La Cour de cassation a refusé, le 4 mai dernier*, la mention « sexe neutre » sur l’état civil d’une personne intersexuée française née « sans pénis, ni vagin ».

 

 

L’arrêt rendu par la Cour de cassation

« La dualité des énonciations relatives au sexe dans les actes de l’état civil poursuit un but légitime en ce qu’elle est nécessaire à l’organisation sociale et juridique », a notamment mis en avant la haute juridiction dans sa décision. La reconnaissance par le juge d’un « sexe neutre », que « ne permet pas la loi française », aurait en outre « des répercussions profondes sur les règles du droit français », construites à partir de la binarité des sexes, et impliquerait « de nombreuses modifications législatives », a en outre argué la Cour.

Selon la Cour, donc, reconnaître le sexe neutre à l’état civil mettrait fin, de fait, à la binarité homme-femme autour de laquelle l’ordre social s’organise.

Si on peut comprendre l’argumentaire de la Cour de cassation, la question n’est pas anodine puisqu’elle pourrait concerner, au minimum – car il n’y a pas de réelle statistique, environ 200 bébés qui naîtraient chaque année en France atteints d’une « malformation génétique du développement sexuel » soit 1 naissance sur 4 000.

Le requérant, dans l’affaire commentée, se présentait comme un individu « dont les organes génitaux ne correspondent pas à la norme habituelle de l’anatomie masculine ou féminine ». Né à Tours ce dernier est pourtant inscrit sur l’état civil comme étant de sexe masculin. Il a vécu comme un homme, sans se sentir ni homme, ni femme. Sa demande de modification de ses documents d’état civil avec la mention « sexe neutre » avait été acceptée par un juge aux affaires familiales de Tours en 2015. Mais en mars 2016 la cour d’appel d’Orléans avait réformé la décision par crainte de « reconnaître, sous couvert d’une simple rectification d’état civil, l’existence d’une autre catégorie sexuelle ».

Mais que dit le droit ?

Si l’article 57 du Code civil exige la mention du sexe de l’enfant sur l’acte de naissance, il n’évoque pas formellement l’obligation de faire un choix entre masculin ou féminin.

C’est pour cette raison que le Tribunal de grande instance de Tours, dans sa décision du 20 août 2015, avait estimé qu’aucun obstacle juridique majeur ne se heurtait à la substitution, en précisant que la « rareté de la décision ne remet pas en cause la division ancestrale de binarité des sexes ». Mais la Cour de cassation a pris peur et a repris la motivation de la Cour d’appel d’Orléans, pragmatique mais peut être rigide à l’excès.

La France a par ailleurs été condamnée à 3 reprises en 2016 par l’Organisation des Nations unies, pour des opérations pratiquées sur des enfants afin de leur attribuer un sexe masculin ou féminin.
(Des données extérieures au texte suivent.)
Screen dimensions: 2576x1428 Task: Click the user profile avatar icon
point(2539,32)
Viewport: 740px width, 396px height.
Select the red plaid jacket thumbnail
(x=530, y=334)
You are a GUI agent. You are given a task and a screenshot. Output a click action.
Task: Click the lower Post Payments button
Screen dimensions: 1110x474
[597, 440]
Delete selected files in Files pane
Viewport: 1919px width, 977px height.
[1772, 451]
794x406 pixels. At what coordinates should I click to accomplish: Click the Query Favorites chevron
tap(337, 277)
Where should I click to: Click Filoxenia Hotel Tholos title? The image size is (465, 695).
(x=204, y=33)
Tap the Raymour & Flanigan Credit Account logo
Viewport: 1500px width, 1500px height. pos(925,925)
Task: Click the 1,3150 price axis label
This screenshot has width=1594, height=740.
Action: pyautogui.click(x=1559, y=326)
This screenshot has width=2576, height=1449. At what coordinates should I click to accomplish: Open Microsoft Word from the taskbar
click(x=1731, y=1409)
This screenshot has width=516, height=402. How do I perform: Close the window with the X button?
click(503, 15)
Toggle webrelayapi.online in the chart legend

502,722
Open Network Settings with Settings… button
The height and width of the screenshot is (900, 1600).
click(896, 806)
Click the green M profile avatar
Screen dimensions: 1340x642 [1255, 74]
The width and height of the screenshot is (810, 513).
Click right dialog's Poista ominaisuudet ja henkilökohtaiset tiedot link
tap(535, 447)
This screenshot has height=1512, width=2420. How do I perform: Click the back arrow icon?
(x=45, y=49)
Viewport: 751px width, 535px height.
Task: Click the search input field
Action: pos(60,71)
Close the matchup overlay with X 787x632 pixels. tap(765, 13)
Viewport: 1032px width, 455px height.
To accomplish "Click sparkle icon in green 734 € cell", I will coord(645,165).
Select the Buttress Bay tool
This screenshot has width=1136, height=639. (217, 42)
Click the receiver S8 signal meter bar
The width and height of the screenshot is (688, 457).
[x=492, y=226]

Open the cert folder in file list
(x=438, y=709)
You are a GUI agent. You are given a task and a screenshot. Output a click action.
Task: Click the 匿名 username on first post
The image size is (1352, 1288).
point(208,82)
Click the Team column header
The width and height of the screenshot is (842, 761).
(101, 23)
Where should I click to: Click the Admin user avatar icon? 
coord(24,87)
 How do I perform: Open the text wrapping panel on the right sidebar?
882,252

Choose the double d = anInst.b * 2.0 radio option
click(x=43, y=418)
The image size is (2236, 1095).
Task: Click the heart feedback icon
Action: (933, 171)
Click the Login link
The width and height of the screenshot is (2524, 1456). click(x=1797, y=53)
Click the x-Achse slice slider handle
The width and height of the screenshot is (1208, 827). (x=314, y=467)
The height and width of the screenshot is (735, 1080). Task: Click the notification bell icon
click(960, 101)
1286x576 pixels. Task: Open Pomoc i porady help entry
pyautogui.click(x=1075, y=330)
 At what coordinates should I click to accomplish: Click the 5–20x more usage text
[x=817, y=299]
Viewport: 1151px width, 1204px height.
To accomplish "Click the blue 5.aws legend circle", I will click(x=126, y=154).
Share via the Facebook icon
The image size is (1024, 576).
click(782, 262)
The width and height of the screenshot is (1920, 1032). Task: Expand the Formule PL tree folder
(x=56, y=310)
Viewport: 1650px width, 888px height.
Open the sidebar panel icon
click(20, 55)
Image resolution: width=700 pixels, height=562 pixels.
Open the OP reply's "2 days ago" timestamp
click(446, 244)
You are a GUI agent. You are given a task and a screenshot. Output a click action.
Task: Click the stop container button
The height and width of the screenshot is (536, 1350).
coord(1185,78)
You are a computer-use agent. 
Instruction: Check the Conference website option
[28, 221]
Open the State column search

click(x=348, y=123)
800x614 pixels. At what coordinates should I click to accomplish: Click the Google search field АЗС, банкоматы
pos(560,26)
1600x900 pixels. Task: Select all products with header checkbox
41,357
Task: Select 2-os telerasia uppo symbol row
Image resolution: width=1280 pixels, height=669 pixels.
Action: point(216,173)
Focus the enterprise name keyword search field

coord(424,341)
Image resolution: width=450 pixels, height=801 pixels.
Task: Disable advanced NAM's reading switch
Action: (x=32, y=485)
Un peu d’audace dans cette affaire aurait fait sortir la France de la binarité sexuelle, et suivre donc les recommandations du Conseil de l’Europe.

Ainsi, dans le monde, plusieurs pays ont reconnu les mentions « X », « autre », « sexe non spécifique » ou « indéterminé » sur divers documents officiels : l’Australie, le Canada, la Malaisie, le Népal, la Nouvelle-Zélande, l’Inde et l’Afrique du Sud. Notons qu’en Europe l’Allemagne autorise depuis 2013 la délivrance de certificat de naissance sans mention du sexe.

Mais la France évolue peu à peu. Ainsi, une circulaire de 2011 permet en effet, en cas d’ambiguïté sexuelle du nourrisson, de ne pas mentionner son sexe sur son extrait d’acte de naissance. Cette indétermination peut durer jusqu’aux 2 ans de l’enfant. L’enjeu est simple : il s’agit de donner aux parents et au corps médical le temps d’engager un « traitement approprié » permettant de le déclarer « fille » ou « garçon ». Au-delà de 24 mois, un sexe doit impérativement être attribué à l’enfant à l’état civil. Ce n’est sans doute qu’un début.
 
 
 
* Civ. 1re, 4 mai 2017, FS-P+B+R+I, n° 16-17.189.